Ящик имел плавные, лироподобные обводы, длина его составляла около метра, высота – сантиметров двадцать. Дно было выстлано плотным зеленым сукном.
– Зачем вам эта штука? – спросил я, решительно ничего не понимая.
Герман молча ворошил свои седые космы.
– Слушай внимательно, – сказал, улыбаясь, Фрониус и, вооружившись указкой, стал объяснять: – Перед нами психологическое поле. Возможно, даже поле социологическое. Это вскоре выяснится. На данном поле, уважаемый коллега, я провожу эксперименты со своими мышками. Сейчас ты с ними познакомишься…
Мягкой тряпкой он протер закрывавшее весь ящик стекло. В закутке у широкого торца ящика я разглядел двух сереньких зверьков. Два неподвижных шерстяных комочка с блестящими черными бусинками глаз. Лишь усики у них чуть подрагивали.

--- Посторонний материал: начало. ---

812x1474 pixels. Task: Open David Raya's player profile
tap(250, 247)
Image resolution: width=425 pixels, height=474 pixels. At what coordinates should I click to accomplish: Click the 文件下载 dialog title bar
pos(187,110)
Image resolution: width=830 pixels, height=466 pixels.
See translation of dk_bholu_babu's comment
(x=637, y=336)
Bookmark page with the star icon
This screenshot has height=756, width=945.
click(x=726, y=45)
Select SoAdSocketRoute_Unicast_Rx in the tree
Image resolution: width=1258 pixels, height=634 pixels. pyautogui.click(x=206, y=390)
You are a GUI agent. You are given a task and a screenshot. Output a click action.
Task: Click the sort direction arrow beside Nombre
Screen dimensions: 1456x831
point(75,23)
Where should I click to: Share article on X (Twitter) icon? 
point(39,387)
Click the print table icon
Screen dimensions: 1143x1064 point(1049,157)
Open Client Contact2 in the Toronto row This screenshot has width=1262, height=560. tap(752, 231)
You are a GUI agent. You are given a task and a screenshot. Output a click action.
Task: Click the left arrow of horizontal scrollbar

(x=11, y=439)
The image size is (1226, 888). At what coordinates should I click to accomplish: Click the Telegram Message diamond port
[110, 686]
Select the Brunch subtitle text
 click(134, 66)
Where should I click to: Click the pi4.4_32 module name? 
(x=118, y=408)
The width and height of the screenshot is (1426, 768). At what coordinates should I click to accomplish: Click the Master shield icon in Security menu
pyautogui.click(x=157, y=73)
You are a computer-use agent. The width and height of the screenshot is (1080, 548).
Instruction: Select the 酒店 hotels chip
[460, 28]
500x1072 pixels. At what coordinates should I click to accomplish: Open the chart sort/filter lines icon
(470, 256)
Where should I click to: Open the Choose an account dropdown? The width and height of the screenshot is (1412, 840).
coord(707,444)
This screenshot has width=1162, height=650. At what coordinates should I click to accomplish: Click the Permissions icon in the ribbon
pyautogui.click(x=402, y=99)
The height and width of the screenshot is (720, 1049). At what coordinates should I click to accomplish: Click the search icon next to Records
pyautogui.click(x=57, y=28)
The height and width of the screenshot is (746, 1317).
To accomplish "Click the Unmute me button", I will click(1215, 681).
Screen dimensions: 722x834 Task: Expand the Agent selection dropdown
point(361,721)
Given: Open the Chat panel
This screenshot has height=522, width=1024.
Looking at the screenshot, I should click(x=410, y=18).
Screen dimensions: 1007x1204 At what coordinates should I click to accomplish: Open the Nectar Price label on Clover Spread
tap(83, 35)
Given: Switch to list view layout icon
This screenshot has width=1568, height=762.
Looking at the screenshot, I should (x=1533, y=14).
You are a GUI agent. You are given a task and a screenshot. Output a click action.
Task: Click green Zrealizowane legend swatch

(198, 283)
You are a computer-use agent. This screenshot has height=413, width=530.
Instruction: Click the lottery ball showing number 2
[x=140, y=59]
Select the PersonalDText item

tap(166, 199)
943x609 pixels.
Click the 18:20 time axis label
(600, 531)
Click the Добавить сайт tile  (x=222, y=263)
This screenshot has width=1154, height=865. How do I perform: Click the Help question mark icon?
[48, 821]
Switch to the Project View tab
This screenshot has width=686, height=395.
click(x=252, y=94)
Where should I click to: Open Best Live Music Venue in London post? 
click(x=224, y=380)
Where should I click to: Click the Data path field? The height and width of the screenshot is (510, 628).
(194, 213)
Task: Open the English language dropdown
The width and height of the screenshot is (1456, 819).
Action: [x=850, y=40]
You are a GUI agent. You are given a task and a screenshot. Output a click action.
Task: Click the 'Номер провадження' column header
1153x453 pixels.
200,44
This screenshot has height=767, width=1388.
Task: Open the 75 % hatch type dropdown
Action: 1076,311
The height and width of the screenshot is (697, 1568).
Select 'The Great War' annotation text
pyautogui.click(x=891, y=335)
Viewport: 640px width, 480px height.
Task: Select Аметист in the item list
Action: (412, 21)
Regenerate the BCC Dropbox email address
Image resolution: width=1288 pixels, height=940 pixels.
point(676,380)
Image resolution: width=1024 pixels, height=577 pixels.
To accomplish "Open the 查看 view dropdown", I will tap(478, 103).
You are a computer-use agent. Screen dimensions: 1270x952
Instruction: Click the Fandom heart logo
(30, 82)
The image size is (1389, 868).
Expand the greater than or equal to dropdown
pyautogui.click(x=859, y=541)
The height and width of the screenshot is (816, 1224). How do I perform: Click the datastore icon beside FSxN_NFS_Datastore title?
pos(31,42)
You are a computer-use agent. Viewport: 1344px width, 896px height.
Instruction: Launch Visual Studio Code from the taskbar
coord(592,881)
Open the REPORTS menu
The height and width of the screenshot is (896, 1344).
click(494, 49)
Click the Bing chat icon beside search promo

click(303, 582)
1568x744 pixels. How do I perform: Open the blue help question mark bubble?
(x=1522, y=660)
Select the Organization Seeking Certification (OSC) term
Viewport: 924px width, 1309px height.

– Извольте, коллега, это и есть мои герои: мышь «А» и мышь «Б». Особи однополы и родились в один день. Они братья. Возраст – два месяца, пора полной зрелости. Свобода им неведома: обе родились в неволе и получали корм из наших рук, следовательно, у них не может быть никакого стихийного опыта. Все их предки содержались в искусственной среде!..
– Бесподобно, – согласился я. – И что же ты с ними собираешься делать?
– Погоди, сейчас поймешь. У моих подопечных одинаковый вес, одинаковые размеры. И аппетит у них одинаковый. Можешь поверить мне, они одинаково голодны…
– Продолжай, я слушаю.
– Сейчас я выпущу их на арену. В тот мир, где им предстоит добывать себе пропитание. Опыт я назвал «обусловленное средой вынужденное сотрудничество». Вскоре тебе станет ясно, что я имею в виду. Смотри, я зажигаю зеленую лампочку: это означает «Внимание, вы свободны, путь открыт».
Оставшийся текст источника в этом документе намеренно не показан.